Week 2 — External Beta Testing 7. Recruit 3-5 ADHD beta testers from community 8. Audit all Rust command failure paths — confirm enforcer handles permission revocation 9. Test on fresh macOS install (Ventura, Sonoma) with default settings 10. Performance audit: CPU < 1% in background, memory stable over 48 hours 11. Collect beta feedback on onboarding, enforcement tone, and UX friction

Week 3 — Iteration + Finalize 12. Address critical beta feedback (blocking issues first) 13. Polish animations, error messages, and edge case handling 14. Write basic README and onboarding documentation 15. Final end-to-end testing on clean system 16. Version 1.0 ready for public release

Definition of Done

  • Onboarding flow completes in under 5 minutes for a new user
  • All permission requests (including Screen Recording) explain exactly what the permission enables
  • Offline mode tested — enforcement works with no internet connection
  • Offline Sunday intake falls back to last week's plan with manual edit option
  • No uncaught exceptions in any user flow
  • App runs for 7 days without requiring a restart
  • CPU < 1% on idle, < 5% during enforcement active period
  • Daniel has completed one full week using only Octopus
  • 3-5 external beta testers have completed at least 3 days each
  • Critical beta feedback addressed before v1.0

10. Milestone Summary

Milestone Phase Marker
M1 — First Plan Phase 1 Sunday goal → 7-day plan generated and displayed
M2 — First Alarm Phase 2 Agent-labelled alarm fires on MacBook at correct time
M3 — First Block Phase 3 Twitter closes automatically during deep work block
M4 — First Insight Phase 4 Sunday review surfaces a genuine, personalised pattern
M5 — First Sync Phase 5 iPhone alarm fires from a Mac-generated schedule
M6 — First Week Phase 6 Daniel completes one full week using only Octopus

11. Tech Debt to Avoid

These are the shortcuts that feel fast now and cost double later. Do not take them.
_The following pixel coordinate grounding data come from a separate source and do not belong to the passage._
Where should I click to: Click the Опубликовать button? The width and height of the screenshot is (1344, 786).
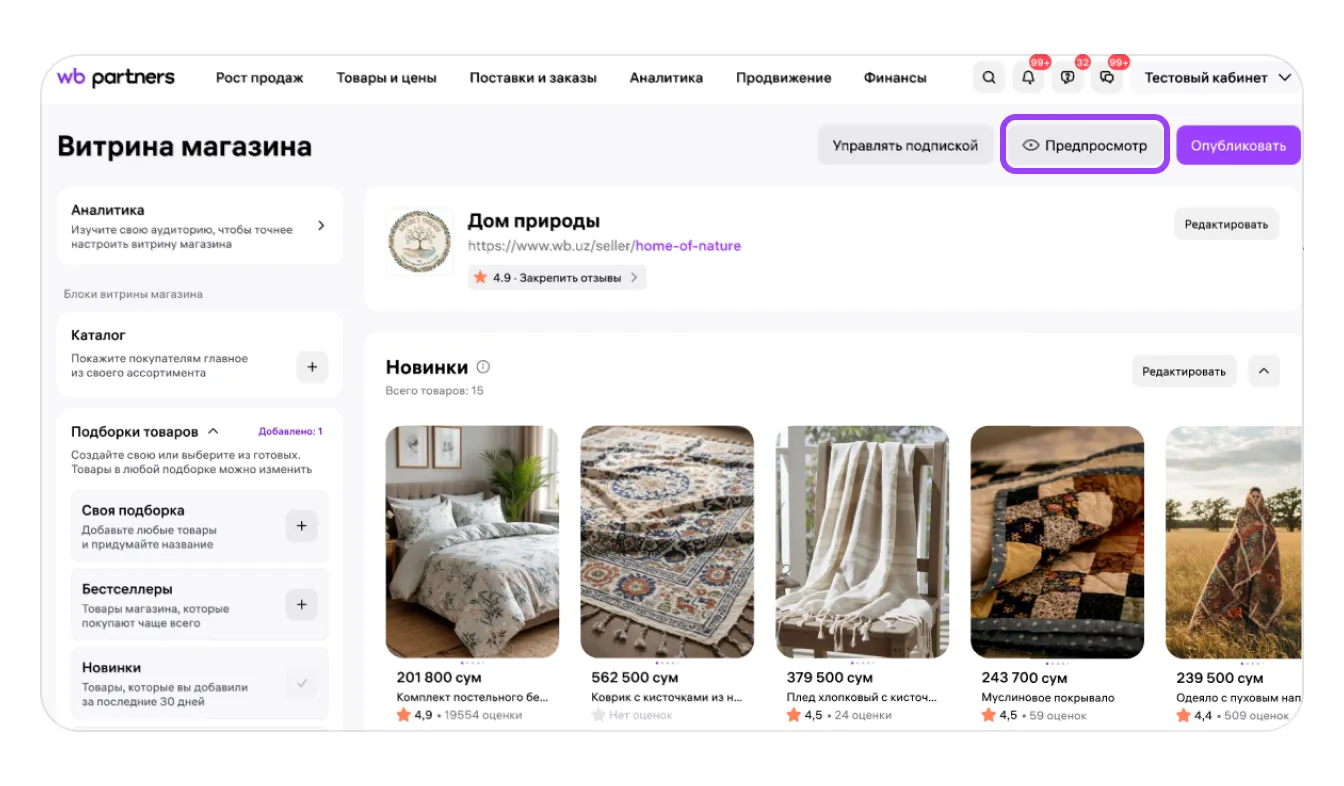[1238, 146]
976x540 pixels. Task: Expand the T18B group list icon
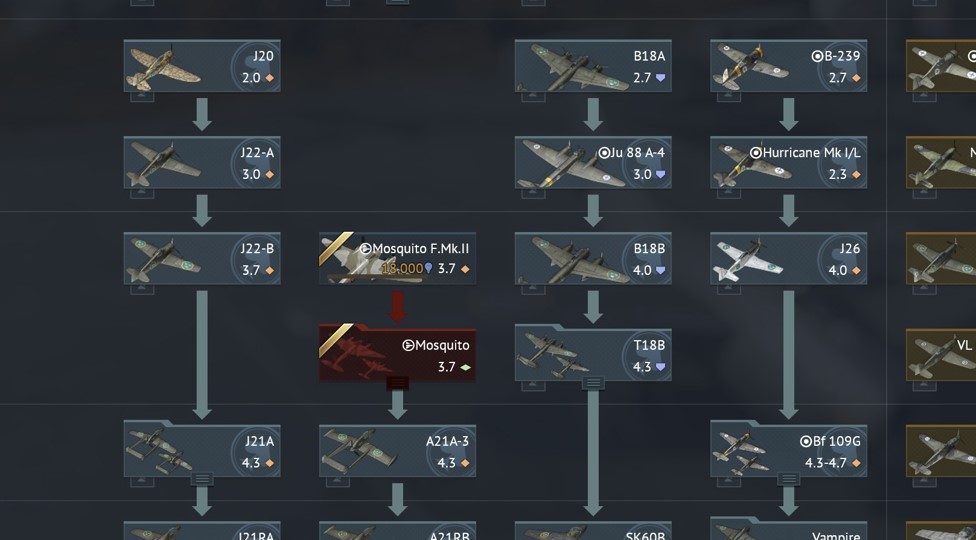pyautogui.click(x=593, y=383)
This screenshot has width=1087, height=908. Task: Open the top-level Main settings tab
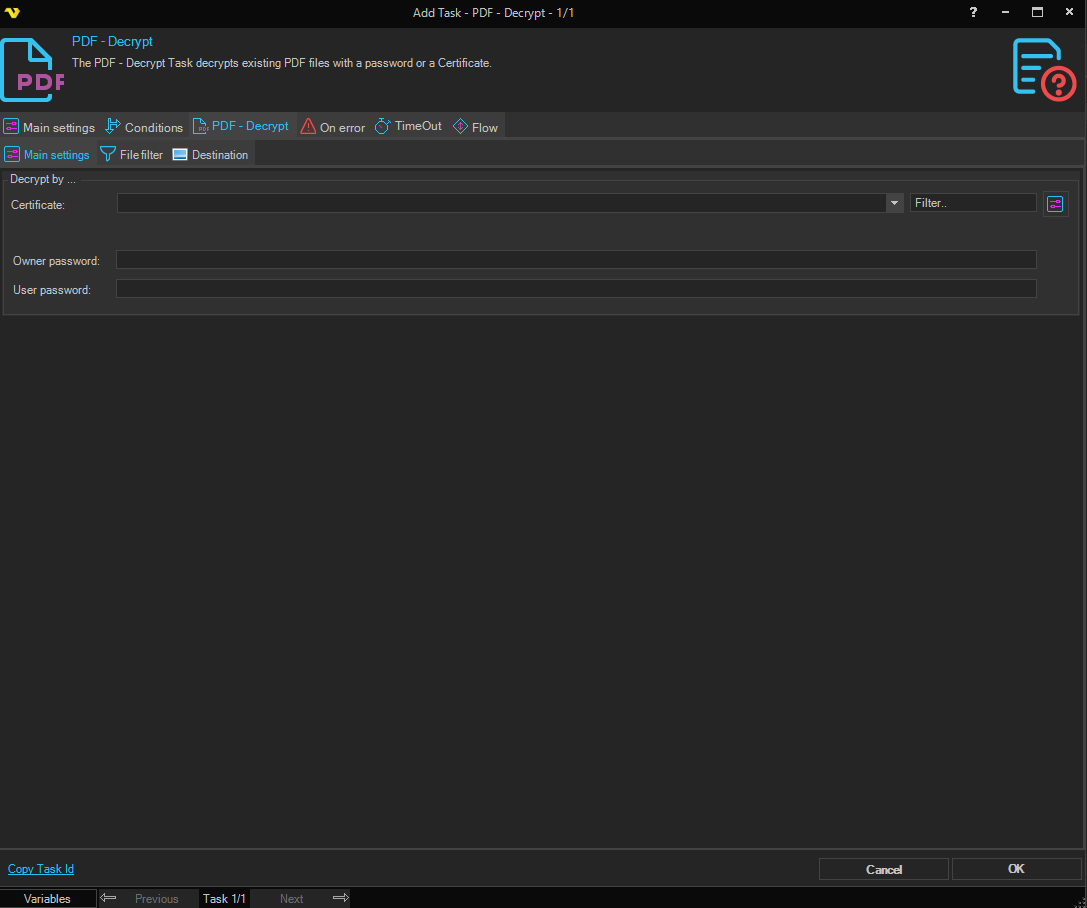[49, 127]
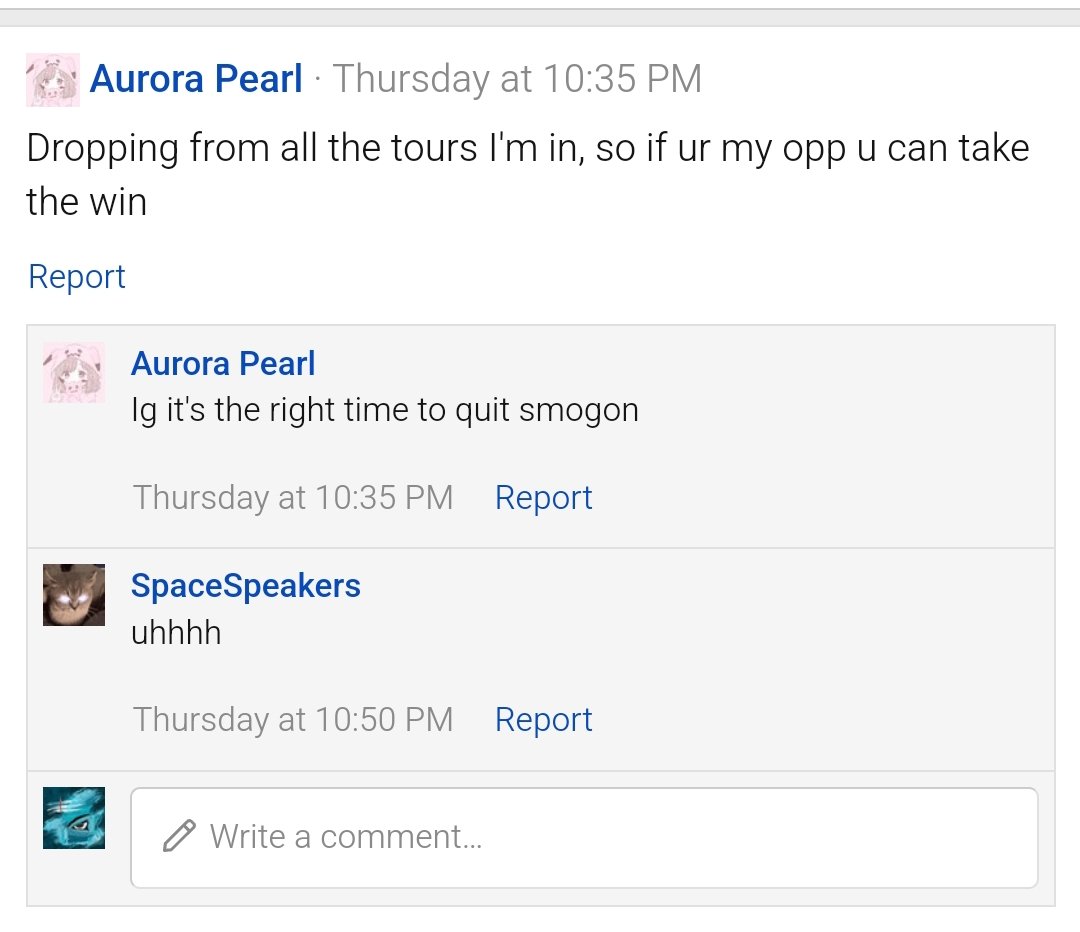Open the SpaceSpeakers profile link
This screenshot has height=932, width=1080.
coord(246,586)
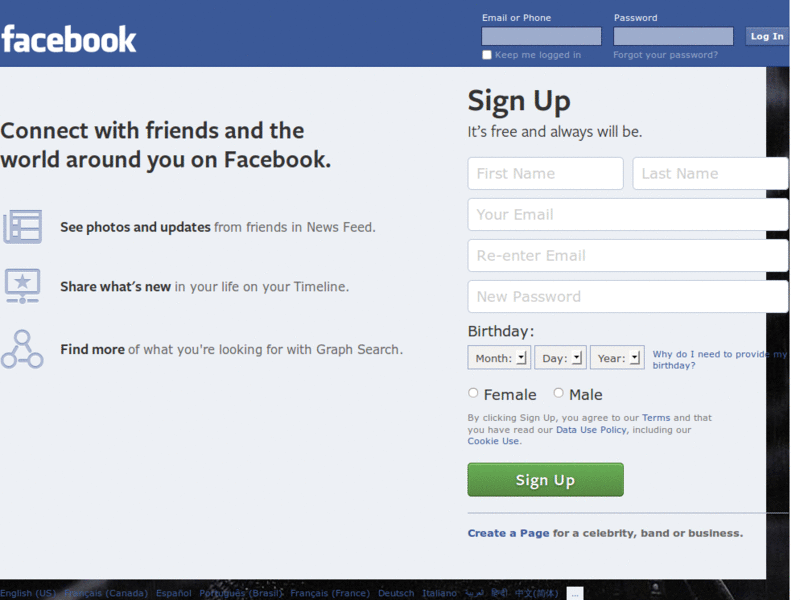Click the green Sign Up button
Viewport: 800px width, 600px height.
[x=545, y=480]
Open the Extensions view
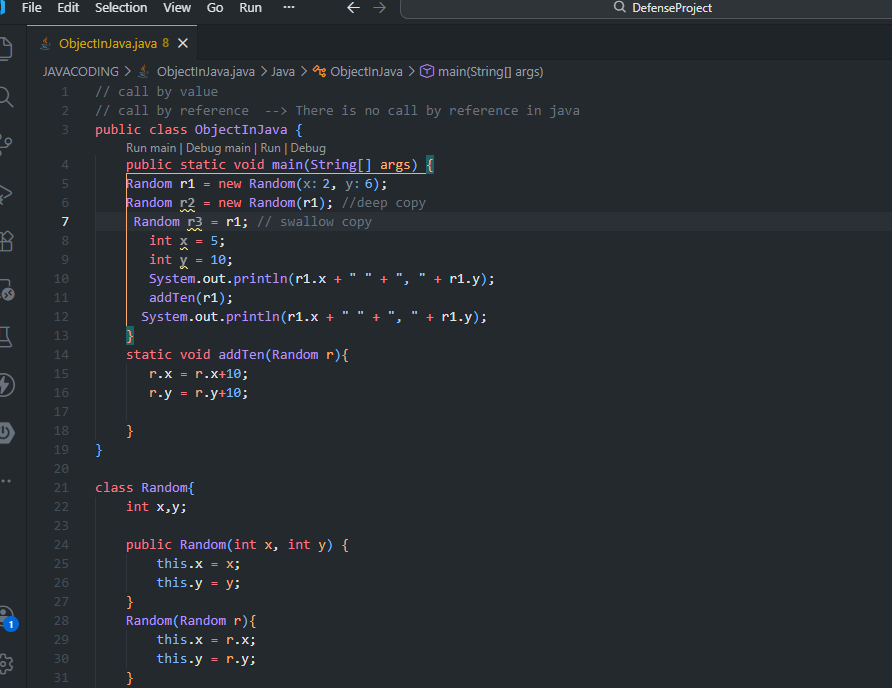This screenshot has width=892, height=688. (6, 241)
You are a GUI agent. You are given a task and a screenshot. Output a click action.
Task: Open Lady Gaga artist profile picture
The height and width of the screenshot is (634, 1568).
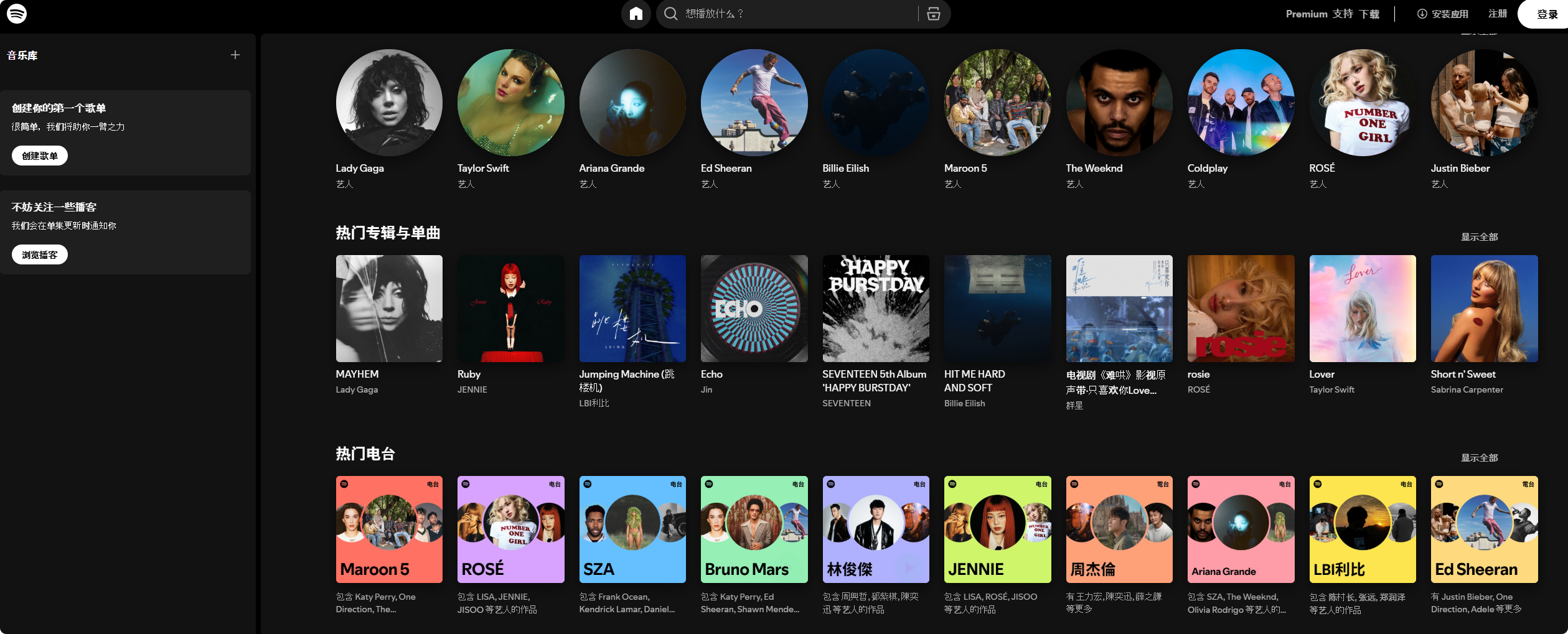pos(389,103)
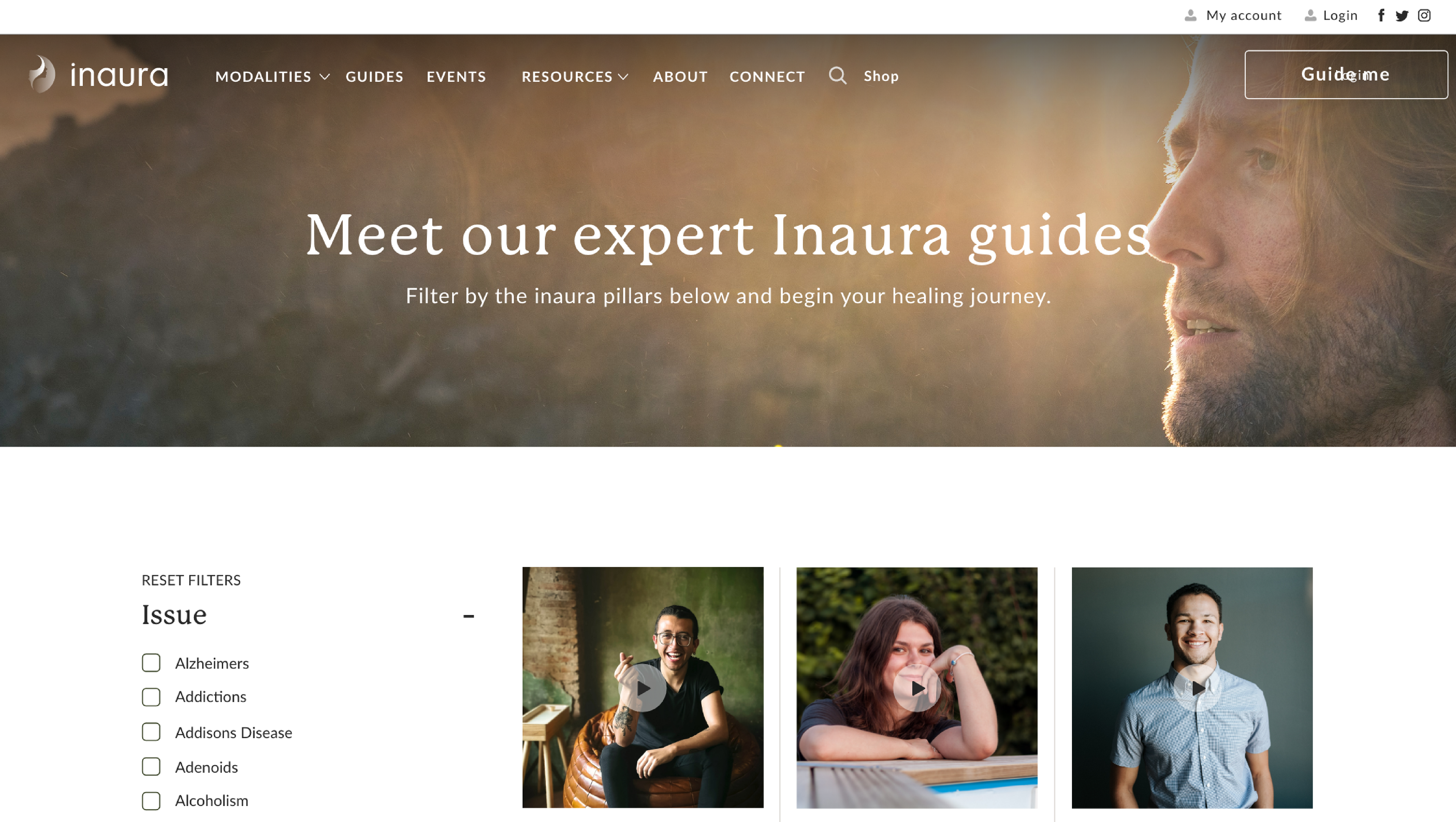This screenshot has height=822, width=1456.
Task: Go to the Events menu item
Action: pos(456,76)
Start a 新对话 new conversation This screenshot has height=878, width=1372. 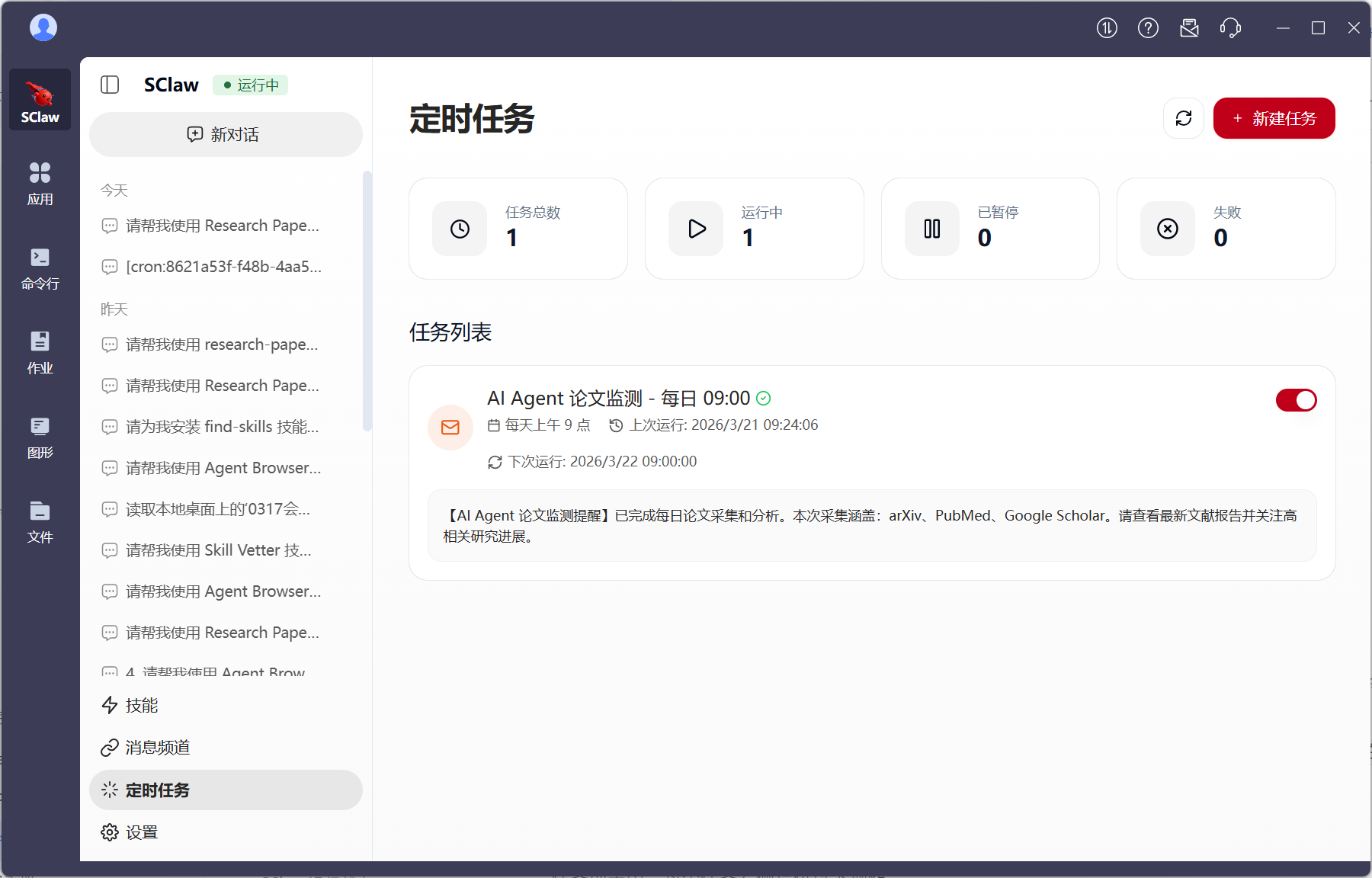click(x=226, y=135)
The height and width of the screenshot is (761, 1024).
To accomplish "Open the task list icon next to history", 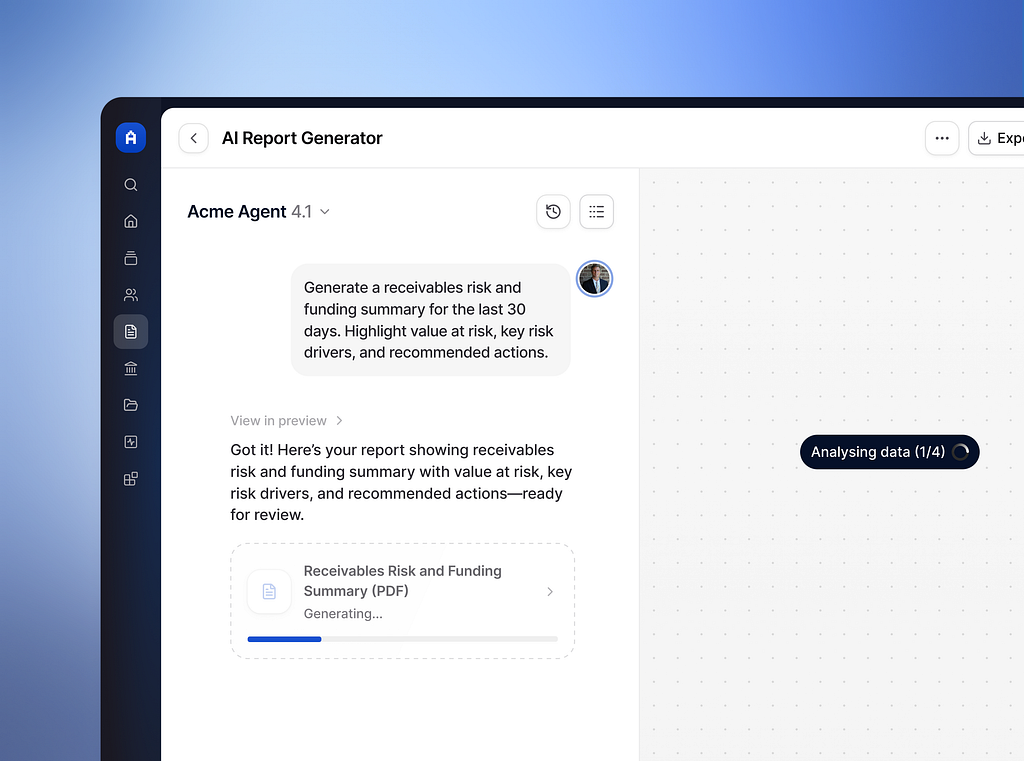I will 596,211.
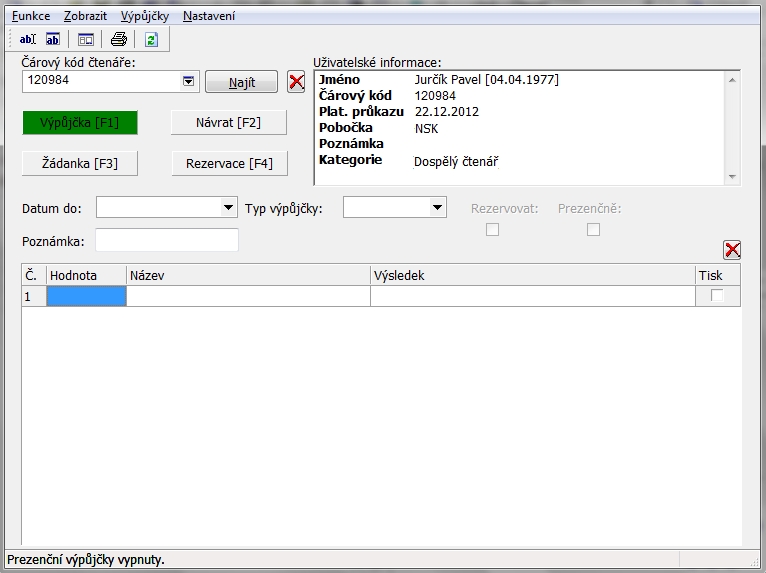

  • No hardcoded block lists. Every rule must come from the agent output and be stored in SQLite. No constants files.
  • No skipping the Atomic Habits filter. Every agent output goes through the filter. Every time. No exceptions for "simple" tasks.
  • No polling loops without cancellation. Every Rust polling loop must have a clean shutdown path. Orphaned processes will haunt you.
  • No unstructured Claude prompts. Every prompt must have a defined output schema and a Zod validator. Loose prompts produce unpredictable outputs.
  • No direct SQLite writes from React. All database writes go through Tauri commands in Rust. The TypeScript layer never touches the database directly.

12. What Success Looks Like at the End

Daniel sets his goals on Sunday night. He wakes up Monday and his Mac is already configured. His alarms use his own words. His distractions close themselves. His phone is on the same schedule. By Sunday, he has a report that shows him exactly what happened and why. He didn't need willpower. He needed a better system. That's Octopus.